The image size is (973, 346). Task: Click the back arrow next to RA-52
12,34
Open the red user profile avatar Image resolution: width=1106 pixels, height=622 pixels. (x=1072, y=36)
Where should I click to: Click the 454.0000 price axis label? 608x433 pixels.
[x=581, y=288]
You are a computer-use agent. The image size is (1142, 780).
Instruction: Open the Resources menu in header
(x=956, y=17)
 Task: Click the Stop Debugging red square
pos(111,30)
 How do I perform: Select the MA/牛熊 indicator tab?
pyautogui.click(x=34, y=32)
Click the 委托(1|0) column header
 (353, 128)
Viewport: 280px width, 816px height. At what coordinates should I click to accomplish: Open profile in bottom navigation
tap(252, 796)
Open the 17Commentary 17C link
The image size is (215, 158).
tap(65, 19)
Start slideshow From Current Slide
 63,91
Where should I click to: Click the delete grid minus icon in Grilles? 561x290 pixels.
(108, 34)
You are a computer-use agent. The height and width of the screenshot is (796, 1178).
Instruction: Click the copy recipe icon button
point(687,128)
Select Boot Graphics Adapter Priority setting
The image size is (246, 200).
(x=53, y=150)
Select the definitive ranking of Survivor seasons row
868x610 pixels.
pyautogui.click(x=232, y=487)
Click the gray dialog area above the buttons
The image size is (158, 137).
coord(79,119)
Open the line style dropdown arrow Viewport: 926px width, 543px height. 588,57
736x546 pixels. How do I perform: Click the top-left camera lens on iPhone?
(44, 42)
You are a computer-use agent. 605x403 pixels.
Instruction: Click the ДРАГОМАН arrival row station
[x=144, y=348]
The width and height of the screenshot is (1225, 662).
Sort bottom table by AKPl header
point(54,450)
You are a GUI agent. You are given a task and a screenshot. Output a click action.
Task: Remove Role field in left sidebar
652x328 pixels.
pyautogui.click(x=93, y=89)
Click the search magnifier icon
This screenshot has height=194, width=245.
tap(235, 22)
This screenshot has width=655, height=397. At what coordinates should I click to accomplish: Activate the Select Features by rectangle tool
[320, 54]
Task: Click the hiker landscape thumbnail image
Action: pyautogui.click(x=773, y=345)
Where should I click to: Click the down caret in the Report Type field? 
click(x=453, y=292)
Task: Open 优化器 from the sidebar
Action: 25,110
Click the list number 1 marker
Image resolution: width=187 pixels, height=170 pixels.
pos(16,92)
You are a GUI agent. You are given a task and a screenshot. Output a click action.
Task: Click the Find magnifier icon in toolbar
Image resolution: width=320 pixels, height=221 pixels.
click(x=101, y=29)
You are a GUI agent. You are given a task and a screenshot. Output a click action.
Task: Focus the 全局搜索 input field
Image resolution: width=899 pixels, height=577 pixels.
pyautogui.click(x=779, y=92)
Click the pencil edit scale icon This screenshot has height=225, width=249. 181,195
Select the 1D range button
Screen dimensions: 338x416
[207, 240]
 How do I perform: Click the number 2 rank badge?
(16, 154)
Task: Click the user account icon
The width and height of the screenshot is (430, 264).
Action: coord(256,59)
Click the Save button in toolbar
* * *
- Your task -
All that belongs in the answer is an exact copy of the lines from the start of the records above through the line with "Select the definitive".

- Result of the task -
The image size is (973, 346). Task: Click the back arrow next to RA-52
12,34
Open the red user profile avatar Image resolution: width=1106 pixels, height=622 pixels. (x=1072, y=36)
Where should I click to: Click the 454.0000 price axis label? 608x433 pixels.
[x=581, y=288]
You are a computer-use agent. The image size is (1142, 780).
Instruction: Open the Resources menu in header
(x=956, y=17)
 Task: Click the Stop Debugging red square
pos(111,30)
 How do I perform: Select the MA/牛熊 indicator tab?
pyautogui.click(x=34, y=32)
Click the 委托(1|0) column header
 (353, 128)
Viewport: 280px width, 816px height. At what coordinates should I click to accomplish: Open profile in bottom navigation
tap(252, 796)
Open the 17Commentary 17C link
The image size is (215, 158).
tap(65, 19)
Start slideshow From Current Slide
 63,91
Where should I click to: Click the delete grid minus icon in Grilles? 561x290 pixels.
(108, 34)
You are a computer-use agent. The height and width of the screenshot is (796, 1178).
Instruction: Click the copy recipe icon button
point(687,128)
Select Boot Graphics Adapter Priority setting
The image size is (246, 200).
(x=53, y=150)
Select the definitive ranking of Survivor seasons row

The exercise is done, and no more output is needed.